Code I use to automatically update my videos' metadata on YouTube

Overview

mCodingYouTube

This repository contains the code I use to automatically update my videos' metadata on YouTube, including: titles, descriptions, tags, etc.

mCoding YouTube channel

The code in this repository is MIT licensed, see the file named LICENSE.

Disclaimer

The code is for educational purposes, not production use. Do not run any code that you do not understand. I am not responsible if you end up deleting or otherwise irreparably damaging your YouTube account, or getting banned from YouTube/Google services by using/misusing this code.

If you do decide to play with the code, I recommend using a dummy YouTube account so that you don't put your real account in danger. Pay close attention to the amount of quota that you use in order to avoid YouTube/Google thinking you are abusing their API.

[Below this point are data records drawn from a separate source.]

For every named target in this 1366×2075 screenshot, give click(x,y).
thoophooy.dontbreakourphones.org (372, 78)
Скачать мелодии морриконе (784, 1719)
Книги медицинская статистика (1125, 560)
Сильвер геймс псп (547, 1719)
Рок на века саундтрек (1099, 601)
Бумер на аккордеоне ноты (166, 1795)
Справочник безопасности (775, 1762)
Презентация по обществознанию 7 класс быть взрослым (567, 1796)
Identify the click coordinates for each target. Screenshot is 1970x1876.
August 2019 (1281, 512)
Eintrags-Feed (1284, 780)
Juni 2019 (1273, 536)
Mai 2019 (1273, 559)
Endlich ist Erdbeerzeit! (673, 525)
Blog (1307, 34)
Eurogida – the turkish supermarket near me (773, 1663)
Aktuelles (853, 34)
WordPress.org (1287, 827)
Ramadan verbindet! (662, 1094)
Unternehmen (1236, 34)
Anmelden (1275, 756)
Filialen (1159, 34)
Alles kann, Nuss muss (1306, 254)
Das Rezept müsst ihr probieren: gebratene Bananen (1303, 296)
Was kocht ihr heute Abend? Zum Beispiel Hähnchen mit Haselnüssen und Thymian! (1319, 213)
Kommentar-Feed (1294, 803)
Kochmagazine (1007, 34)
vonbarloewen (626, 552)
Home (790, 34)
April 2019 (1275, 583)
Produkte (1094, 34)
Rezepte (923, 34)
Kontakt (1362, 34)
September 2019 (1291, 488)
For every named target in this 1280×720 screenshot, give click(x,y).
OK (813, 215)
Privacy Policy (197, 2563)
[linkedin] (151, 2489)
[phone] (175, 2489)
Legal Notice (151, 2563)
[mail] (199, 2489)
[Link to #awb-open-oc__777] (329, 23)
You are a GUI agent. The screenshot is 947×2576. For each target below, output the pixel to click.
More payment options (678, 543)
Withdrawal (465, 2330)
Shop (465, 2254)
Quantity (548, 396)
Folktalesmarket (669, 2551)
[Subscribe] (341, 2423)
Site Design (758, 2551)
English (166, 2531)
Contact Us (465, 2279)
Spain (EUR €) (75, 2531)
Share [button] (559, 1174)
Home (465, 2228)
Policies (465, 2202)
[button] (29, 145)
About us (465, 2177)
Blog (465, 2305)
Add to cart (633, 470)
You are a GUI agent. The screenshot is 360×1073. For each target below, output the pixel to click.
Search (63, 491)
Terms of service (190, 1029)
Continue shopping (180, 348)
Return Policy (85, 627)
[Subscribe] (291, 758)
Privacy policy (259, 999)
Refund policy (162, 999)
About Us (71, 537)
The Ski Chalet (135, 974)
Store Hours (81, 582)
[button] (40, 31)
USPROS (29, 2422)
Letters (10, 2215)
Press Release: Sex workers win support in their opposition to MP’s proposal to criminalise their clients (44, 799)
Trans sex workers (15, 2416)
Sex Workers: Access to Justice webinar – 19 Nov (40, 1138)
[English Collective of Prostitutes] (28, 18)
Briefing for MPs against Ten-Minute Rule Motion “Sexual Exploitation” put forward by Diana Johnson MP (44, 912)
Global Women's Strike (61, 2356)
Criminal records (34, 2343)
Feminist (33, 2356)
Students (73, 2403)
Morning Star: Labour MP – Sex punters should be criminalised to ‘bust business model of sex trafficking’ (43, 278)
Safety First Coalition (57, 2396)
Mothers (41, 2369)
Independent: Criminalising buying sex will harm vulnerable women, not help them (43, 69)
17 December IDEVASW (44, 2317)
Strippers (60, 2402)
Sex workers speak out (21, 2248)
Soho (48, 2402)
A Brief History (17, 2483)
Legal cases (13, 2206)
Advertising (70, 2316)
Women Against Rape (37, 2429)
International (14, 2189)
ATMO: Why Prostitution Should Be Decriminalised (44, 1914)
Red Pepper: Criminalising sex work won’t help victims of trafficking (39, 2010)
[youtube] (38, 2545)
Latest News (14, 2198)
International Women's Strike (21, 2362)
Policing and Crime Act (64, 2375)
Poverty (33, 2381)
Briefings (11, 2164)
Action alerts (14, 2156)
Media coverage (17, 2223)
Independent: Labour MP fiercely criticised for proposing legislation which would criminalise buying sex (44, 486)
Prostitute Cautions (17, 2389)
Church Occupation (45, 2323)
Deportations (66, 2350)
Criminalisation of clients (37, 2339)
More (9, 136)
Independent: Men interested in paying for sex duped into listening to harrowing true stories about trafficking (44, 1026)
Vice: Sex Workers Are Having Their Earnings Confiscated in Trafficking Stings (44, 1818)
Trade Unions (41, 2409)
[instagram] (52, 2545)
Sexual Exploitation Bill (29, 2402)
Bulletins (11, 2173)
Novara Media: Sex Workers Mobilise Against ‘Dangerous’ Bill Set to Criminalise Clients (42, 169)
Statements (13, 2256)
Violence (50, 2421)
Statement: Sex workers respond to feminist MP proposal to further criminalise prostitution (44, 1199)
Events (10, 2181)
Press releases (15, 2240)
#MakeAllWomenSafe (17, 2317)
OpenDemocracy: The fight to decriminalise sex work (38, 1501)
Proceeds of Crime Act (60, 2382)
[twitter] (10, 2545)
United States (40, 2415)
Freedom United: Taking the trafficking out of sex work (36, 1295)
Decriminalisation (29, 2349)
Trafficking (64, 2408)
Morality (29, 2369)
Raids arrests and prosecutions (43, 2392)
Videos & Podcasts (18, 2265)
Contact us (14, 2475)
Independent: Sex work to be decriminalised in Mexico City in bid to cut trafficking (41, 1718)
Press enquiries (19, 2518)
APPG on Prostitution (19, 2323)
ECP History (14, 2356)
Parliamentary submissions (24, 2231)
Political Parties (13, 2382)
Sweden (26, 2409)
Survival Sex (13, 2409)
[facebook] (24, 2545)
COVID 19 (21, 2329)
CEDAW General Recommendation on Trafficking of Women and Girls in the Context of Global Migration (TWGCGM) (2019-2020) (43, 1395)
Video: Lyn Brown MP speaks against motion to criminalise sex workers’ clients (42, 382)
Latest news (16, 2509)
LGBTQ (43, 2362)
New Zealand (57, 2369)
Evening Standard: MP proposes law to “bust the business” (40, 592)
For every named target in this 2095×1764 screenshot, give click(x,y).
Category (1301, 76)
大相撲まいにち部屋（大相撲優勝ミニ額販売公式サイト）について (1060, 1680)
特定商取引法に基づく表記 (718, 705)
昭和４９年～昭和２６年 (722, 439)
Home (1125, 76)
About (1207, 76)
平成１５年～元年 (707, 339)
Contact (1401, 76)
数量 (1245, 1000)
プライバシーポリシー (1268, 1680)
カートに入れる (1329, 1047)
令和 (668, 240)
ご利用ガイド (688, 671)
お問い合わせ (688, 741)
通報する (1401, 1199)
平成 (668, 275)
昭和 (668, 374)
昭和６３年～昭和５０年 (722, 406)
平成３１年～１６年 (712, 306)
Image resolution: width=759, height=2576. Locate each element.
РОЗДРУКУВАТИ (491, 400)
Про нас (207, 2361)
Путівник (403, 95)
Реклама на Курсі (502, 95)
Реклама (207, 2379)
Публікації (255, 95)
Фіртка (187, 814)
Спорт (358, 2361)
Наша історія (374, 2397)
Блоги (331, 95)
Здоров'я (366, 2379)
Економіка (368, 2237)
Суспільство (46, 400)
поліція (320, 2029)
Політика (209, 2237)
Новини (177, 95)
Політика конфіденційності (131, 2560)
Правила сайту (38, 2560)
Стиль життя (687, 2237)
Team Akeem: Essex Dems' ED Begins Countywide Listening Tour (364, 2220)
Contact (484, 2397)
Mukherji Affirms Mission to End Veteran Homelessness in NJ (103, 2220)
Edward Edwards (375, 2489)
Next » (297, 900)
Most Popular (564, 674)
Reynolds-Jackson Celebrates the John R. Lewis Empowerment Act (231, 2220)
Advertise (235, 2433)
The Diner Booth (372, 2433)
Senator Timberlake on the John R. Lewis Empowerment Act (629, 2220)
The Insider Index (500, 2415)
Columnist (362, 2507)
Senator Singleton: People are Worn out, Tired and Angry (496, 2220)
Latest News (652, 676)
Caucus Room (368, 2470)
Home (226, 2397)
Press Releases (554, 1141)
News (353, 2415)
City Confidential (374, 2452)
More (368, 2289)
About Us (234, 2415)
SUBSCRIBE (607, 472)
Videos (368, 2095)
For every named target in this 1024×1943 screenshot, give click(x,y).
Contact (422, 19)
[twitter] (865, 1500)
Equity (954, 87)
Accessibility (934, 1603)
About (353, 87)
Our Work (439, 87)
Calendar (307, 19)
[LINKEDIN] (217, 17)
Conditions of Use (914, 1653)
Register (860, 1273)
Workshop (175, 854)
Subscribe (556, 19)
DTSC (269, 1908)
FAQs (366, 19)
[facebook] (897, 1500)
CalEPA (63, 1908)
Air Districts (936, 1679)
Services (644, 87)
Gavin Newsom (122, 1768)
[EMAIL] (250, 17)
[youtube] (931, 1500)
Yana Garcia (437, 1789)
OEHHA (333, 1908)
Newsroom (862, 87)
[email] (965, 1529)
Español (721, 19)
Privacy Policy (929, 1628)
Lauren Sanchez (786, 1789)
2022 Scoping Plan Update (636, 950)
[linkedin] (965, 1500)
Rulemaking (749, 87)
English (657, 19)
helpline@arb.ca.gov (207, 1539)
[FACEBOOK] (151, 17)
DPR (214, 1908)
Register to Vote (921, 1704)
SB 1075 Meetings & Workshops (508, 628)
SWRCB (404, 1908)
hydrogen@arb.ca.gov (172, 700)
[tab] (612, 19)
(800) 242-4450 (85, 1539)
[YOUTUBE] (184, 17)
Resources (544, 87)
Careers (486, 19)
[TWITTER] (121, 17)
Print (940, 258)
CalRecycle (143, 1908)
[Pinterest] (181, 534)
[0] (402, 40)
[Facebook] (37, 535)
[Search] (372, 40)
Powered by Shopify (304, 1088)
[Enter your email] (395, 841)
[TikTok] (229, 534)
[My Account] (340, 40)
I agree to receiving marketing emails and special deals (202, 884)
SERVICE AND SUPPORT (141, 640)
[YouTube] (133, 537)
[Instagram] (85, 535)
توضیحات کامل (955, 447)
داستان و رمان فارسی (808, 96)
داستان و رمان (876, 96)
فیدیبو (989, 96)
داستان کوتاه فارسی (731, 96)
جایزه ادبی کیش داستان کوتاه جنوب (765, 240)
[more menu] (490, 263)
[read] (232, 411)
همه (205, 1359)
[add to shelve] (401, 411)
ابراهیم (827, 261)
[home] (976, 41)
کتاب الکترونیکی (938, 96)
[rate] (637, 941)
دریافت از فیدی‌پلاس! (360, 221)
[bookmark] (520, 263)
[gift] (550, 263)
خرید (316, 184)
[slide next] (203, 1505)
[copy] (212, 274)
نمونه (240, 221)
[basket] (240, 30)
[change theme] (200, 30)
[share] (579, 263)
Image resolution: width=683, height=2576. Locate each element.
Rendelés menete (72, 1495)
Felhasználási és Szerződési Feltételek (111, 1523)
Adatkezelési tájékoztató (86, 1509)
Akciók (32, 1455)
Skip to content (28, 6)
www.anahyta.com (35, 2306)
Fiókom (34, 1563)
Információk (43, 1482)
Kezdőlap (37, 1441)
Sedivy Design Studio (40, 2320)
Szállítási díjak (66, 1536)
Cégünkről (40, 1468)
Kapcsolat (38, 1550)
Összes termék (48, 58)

I do not condone using or modifying the code in this API to do anything that violates YouTube/Google terms of service or any applicable laws.

Official code and docs from Google/YouTube

If you would like an official set of samples for how to use the YouTube Data API in Python, see https://github.com/youtube/api-samples/tree/master/python.

The official YouTube Data API documentation (not language specific) can be found at: https://developers.google.com/youtube/v3/docs.

Trying to follow my YouTube video?

Video: I Used the YouTube API to Update My Video Descriptions

Install dependencies (execute this from the directory containing requirements.txt):

pip install -r requirements.txt

Here are the important files:

  • app_config.py: In order to avoid publishing my secret client data, I use this config to read a non-uploaded file containing the location of my secret file. If you want to modify the code to work for yourself, you can hard-code the location of your client secret file here, or use dotenv like I did.

  • youtube.py: Contains the code to make an authenticated YouTube service object. You shouldn't need to change anything in this file.

  • download_single_video_data.py: Script to download the snippet metadata to a file for a video with known video id. I recommend making a data directory and putting all your downloaded data there to avoid clutter.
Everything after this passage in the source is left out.